Una Voce per l’Anima n. 33 — “La Bontà che ci Sostiene”

 di RR   31-7-26


Ci sono periodi in cui le prove sembrano superare le nostre forze. A volte ci sorprendono per la loro durezza. Eppure, proprio in quei momenti, ritroviamo una verità che non cambia: Dio rimane misericordioso.

L'autore di Lamentazioni cap. 3 ci ricorda che il Signore non prova alcuna soddisfazione nel correggere l’uomo. I Suoi pensieri sono pensieri di bontà, e la Sua misericordia si rinnova ogni mattina. Questa è la prima luce che ci raggiunge: non siamo nelle mani di un Dio severo, ma nelle mani di un Padre che ha compassione.

La seconda luce è altrettanto importante. Quando l’uomo si lamenta contro Dio, dimentica che la sua stessa vita è un dono. Se siamo ancora qui, nonostante i nostri limiti e le nostre cadute, significa che la speranza non è stata tolta. Il peccato non ha avuto l’ultima parola, e la porta della salvezza è ancora aperta. Per questo la Scrittura ci invita a non rivolgere contro Dio la nostra amarezza, ma a riconoscere che la Sua pazienza è già un segno di grazia.

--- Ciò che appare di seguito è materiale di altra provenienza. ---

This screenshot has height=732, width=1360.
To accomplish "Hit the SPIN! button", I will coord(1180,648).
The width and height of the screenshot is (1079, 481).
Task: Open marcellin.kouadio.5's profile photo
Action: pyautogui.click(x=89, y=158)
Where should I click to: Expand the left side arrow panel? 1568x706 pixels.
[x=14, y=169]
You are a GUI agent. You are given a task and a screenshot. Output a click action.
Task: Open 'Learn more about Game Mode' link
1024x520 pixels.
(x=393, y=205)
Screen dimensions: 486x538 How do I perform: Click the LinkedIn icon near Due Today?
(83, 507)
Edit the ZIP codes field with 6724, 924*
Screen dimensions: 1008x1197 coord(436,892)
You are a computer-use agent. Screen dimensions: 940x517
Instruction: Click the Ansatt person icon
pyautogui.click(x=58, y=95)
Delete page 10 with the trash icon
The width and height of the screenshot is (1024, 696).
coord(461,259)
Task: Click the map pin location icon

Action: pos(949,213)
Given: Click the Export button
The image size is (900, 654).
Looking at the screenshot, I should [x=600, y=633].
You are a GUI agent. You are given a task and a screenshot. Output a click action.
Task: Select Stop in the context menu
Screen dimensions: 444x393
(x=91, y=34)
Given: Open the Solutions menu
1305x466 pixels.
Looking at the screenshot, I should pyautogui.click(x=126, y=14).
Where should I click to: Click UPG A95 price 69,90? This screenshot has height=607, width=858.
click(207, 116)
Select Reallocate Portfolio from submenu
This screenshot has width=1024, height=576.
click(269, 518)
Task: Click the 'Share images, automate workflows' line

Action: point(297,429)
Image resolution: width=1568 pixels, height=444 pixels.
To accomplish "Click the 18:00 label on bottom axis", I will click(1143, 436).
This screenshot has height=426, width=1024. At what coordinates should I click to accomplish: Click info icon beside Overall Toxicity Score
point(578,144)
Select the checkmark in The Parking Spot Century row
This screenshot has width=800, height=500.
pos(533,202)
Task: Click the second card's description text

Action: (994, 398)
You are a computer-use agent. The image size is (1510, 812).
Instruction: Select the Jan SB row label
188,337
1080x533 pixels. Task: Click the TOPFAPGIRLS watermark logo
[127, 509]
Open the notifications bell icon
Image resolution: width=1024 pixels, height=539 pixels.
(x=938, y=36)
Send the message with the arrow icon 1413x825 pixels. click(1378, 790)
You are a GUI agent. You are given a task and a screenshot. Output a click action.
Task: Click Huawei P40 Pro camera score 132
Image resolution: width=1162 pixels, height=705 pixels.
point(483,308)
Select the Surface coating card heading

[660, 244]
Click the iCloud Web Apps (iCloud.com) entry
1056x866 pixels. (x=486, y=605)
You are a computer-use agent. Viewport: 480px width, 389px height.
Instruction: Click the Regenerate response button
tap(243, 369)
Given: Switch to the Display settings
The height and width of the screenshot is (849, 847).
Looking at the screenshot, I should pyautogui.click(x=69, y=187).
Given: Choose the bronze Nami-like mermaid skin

La terza luce è la più dolce. La salvezza è l’obiettivo di Dio verso l’uomo. E quando la prova diventa silenziosa, quando non sappiamo più cosa dire, allora possiamo fare ciò che Lamentazioni 3 suggerisce: attendere in silenzio la salvezza del Signore. Non è un silenzio di rassegnazione, ma un silenzio di fiducia. Un silenzio che sa che Dio non abbandona. Un silenzio che sa che Dio è la nostra parte, la nostra eredità, la nostra salvezza.

Così, anche oggi possiamo dire: la prova non è l’ultima parola, la misericordia non è stata ritirata, la salvezza è già in cammino verso di noi.